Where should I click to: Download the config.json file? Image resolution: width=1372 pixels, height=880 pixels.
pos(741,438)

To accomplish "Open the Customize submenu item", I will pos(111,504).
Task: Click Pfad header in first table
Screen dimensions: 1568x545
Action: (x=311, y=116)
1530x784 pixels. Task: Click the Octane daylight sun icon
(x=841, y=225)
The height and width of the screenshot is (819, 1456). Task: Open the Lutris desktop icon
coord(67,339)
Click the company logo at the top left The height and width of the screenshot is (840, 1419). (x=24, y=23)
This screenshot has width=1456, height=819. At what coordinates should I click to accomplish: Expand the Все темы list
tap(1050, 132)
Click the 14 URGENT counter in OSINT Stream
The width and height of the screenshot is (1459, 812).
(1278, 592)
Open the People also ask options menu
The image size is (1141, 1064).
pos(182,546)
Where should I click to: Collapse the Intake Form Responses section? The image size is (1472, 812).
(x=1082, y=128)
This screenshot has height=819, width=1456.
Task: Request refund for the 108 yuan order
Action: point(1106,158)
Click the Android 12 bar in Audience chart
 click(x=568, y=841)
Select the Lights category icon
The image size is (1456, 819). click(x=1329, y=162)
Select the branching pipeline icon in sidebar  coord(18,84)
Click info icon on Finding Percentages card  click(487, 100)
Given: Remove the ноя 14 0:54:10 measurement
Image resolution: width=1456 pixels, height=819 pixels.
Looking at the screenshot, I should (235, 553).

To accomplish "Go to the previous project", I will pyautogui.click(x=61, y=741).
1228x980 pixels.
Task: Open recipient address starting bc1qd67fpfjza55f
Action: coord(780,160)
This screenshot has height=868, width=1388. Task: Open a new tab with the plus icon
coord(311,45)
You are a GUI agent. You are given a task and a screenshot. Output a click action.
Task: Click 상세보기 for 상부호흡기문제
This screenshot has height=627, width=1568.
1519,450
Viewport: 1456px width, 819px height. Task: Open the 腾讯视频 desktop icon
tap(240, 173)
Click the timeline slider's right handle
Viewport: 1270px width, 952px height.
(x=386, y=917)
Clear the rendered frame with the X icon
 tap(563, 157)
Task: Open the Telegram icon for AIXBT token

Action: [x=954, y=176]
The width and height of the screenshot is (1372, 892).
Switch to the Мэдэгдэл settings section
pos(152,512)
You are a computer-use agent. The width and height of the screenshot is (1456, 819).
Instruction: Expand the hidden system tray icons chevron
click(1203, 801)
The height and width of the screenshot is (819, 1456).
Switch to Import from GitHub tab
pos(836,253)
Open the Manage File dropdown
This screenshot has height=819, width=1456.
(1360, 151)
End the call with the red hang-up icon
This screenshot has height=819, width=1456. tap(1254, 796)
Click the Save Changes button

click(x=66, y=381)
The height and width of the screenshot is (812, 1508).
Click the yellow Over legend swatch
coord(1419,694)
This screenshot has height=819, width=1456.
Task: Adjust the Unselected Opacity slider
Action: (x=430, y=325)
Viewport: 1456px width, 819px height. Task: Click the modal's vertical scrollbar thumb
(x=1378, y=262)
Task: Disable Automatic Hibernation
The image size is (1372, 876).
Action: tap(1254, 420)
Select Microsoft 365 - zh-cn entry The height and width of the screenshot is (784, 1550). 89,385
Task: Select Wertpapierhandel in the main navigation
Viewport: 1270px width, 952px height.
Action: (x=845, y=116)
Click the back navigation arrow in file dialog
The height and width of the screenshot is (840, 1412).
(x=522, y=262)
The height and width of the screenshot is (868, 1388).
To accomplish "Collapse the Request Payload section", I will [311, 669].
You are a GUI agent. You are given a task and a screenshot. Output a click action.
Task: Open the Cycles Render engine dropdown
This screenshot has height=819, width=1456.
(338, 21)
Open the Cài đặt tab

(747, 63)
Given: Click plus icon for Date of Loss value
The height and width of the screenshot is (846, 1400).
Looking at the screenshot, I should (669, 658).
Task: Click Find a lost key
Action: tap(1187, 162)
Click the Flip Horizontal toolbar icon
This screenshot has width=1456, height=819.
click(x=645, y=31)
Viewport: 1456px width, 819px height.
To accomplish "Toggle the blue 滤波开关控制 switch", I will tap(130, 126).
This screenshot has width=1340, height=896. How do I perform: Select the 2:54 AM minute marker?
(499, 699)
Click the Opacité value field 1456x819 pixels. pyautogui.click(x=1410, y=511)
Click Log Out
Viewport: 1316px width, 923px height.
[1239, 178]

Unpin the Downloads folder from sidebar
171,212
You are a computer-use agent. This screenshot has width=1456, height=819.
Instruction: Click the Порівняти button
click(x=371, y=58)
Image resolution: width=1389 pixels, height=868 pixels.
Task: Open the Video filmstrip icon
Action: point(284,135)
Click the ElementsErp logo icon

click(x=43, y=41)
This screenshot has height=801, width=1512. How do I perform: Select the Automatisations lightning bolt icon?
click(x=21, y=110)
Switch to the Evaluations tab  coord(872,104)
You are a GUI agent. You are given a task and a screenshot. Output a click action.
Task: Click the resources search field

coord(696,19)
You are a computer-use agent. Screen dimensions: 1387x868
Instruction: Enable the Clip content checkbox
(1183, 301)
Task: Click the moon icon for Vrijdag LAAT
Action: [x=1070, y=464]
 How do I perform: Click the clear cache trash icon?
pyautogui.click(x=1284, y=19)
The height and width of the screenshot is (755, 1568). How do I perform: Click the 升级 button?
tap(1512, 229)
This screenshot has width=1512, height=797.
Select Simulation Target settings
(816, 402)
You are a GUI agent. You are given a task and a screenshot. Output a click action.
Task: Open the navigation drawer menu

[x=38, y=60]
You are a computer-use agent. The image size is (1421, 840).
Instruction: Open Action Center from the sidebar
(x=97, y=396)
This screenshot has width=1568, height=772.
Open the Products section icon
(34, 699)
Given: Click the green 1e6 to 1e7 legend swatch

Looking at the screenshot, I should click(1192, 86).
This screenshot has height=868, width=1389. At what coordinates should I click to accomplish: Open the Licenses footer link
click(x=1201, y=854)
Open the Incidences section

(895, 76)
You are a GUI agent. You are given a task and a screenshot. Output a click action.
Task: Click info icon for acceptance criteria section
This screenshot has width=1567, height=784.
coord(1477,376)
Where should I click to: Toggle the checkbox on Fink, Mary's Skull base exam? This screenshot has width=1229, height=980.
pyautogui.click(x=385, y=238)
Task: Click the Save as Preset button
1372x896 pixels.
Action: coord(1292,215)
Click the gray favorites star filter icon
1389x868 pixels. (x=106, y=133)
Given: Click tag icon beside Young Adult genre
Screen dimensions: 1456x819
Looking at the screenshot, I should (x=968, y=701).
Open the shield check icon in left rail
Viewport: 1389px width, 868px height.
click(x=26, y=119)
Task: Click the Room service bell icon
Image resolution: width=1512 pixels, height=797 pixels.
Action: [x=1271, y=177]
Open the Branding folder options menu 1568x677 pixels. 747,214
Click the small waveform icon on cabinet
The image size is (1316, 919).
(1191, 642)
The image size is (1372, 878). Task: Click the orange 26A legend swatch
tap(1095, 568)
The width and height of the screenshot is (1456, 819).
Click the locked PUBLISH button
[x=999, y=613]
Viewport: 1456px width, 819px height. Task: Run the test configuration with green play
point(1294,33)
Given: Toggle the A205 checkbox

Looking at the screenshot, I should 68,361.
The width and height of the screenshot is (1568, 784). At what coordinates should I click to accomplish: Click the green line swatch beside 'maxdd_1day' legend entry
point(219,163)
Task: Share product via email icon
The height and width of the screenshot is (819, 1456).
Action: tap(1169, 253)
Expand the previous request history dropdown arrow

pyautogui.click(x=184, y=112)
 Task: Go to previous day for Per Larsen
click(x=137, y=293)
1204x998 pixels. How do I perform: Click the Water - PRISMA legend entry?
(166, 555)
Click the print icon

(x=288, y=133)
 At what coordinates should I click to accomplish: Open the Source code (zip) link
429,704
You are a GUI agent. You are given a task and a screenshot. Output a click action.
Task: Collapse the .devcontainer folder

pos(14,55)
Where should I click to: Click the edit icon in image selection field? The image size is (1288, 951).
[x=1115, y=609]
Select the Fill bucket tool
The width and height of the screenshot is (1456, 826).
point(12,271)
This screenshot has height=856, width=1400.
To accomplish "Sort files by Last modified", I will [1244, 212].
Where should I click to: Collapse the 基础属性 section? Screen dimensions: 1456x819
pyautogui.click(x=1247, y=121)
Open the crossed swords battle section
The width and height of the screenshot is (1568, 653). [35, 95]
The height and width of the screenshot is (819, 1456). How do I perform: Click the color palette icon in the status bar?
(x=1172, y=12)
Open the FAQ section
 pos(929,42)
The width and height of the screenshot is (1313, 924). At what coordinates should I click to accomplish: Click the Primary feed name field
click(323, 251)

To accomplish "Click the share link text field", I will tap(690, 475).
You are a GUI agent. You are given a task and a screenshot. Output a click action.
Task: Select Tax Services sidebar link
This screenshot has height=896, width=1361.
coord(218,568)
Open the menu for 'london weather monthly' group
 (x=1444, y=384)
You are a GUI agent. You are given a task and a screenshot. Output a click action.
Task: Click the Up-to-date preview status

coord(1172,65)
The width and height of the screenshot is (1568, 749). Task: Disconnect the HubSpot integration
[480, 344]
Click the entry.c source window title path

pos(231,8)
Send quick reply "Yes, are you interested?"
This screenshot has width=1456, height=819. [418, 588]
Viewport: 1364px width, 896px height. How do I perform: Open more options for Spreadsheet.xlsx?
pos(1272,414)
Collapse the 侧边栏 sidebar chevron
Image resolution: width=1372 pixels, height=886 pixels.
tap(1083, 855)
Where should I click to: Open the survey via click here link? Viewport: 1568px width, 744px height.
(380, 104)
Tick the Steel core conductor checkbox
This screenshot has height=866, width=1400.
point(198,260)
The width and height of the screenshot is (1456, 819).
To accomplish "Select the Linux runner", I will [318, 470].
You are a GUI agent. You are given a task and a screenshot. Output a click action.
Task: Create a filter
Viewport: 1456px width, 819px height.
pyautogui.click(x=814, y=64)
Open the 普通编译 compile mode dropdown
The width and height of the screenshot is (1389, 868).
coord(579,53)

EXERCISE BRIEF - Your answer must consist solely of the lines above between the line holding "1530x784 pixels. Task: Click" and the line holding "Given: Remove the ноя 14 0:54:10 measurement", inclusive, copied exactly.

ANSWER SPACE -
1530x784 pixels. Task: Click the Octane daylight sun icon
(x=841, y=225)
The height and width of the screenshot is (819, 1456). Task: Open the Lutris desktop icon
coord(67,339)
Click the company logo at the top left The height and width of the screenshot is (840, 1419). (x=24, y=23)
This screenshot has width=1456, height=819. At what coordinates should I click to accomplish: Expand the Все темы list
tap(1050, 132)
Click the 14 URGENT counter in OSINT Stream
The width and height of the screenshot is (1459, 812).
(1278, 592)
Open the People also ask options menu
The image size is (1141, 1064).
pos(182,546)
Where should I click to: Collapse the Intake Form Responses section? The image size is (1472, 812).
(x=1082, y=128)
This screenshot has height=819, width=1456.
Task: Request refund for the 108 yuan order
Action: point(1106,158)
Click the Android 12 bar in Audience chart
 click(x=568, y=841)
Select the Lights category icon
The image size is (1456, 819). click(x=1329, y=162)
Select the branching pipeline icon in sidebar  coord(18,84)
Click info icon on Finding Percentages card  click(487, 100)
Given: Remove the ноя 14 0:54:10 measurement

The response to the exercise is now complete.